Pixel coordinate grounding data:
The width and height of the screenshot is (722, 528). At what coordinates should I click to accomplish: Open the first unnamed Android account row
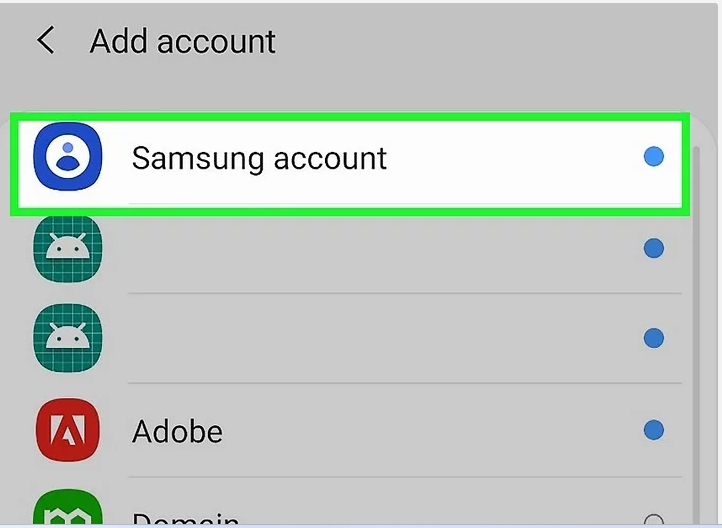tap(350, 248)
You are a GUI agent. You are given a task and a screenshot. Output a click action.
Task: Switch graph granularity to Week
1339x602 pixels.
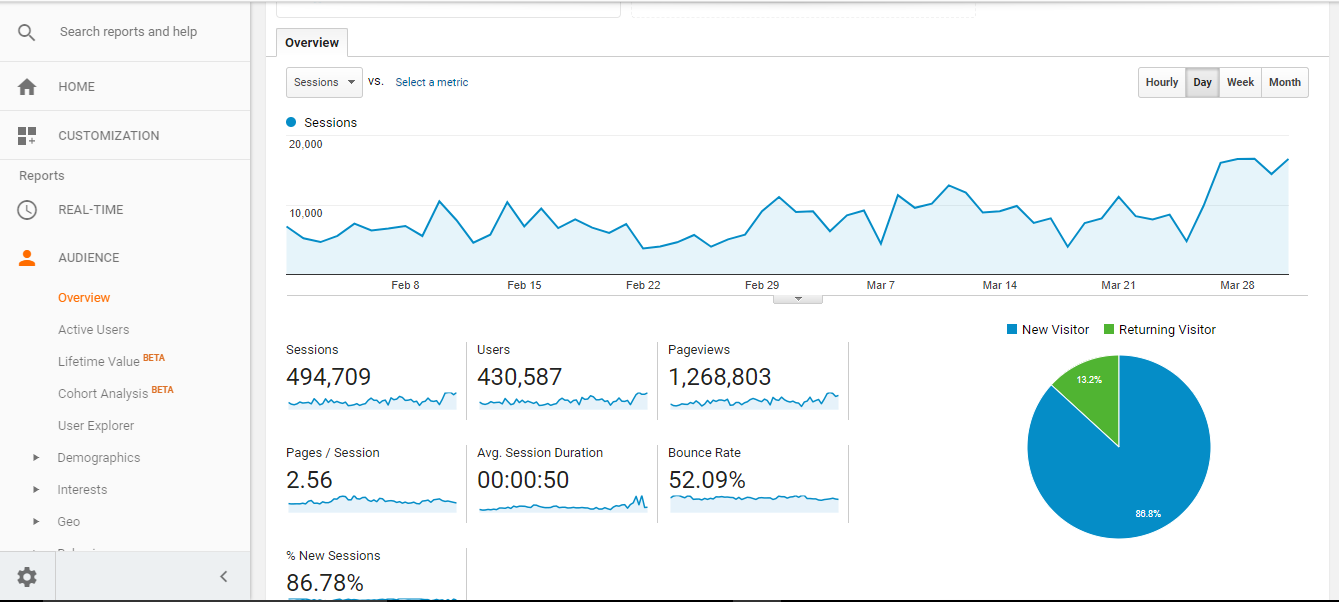pyautogui.click(x=1240, y=82)
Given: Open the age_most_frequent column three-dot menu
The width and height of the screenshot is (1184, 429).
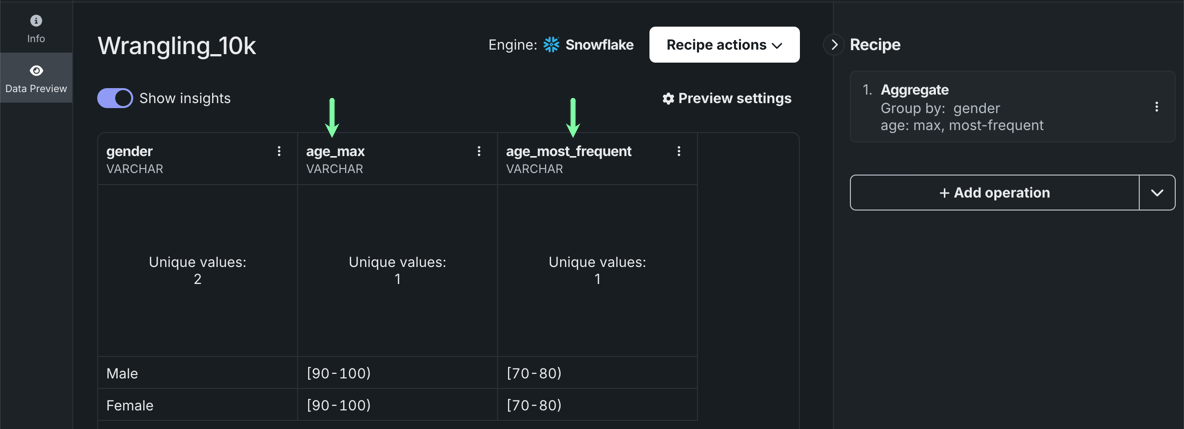Looking at the screenshot, I should click(x=679, y=151).
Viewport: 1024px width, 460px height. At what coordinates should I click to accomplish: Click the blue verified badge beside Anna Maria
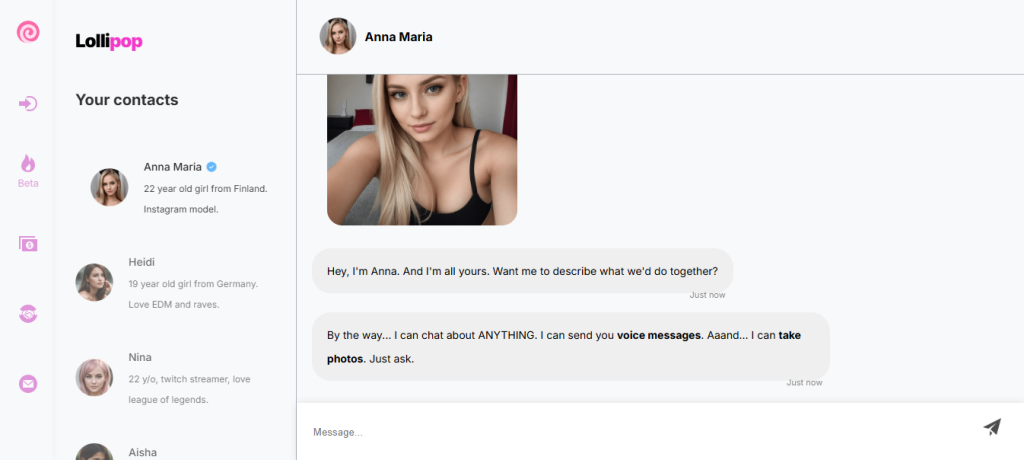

WHAT YOU SHOULD DO – Copy all the entries word for word. Omit any pictures.

ANSWER SECTION –
The width and height of the screenshot is (722, 528). At what coordinates should I click to accomplish: Open the first unnamed Android account row
tap(350, 248)
You are a GUI agent. You are given a task and a screenshot. Output a click action.
Task: Switch graph granularity to Week
1339x602 pixels.
pyautogui.click(x=1240, y=82)
Given: Open the age_most_frequent column three-dot menu
The width and height of the screenshot is (1184, 429).
Looking at the screenshot, I should click(x=679, y=151).
Viewport: 1024px width, 460px height. At what coordinates should I click to accomplish: Click the blue verified badge beside Anna Maria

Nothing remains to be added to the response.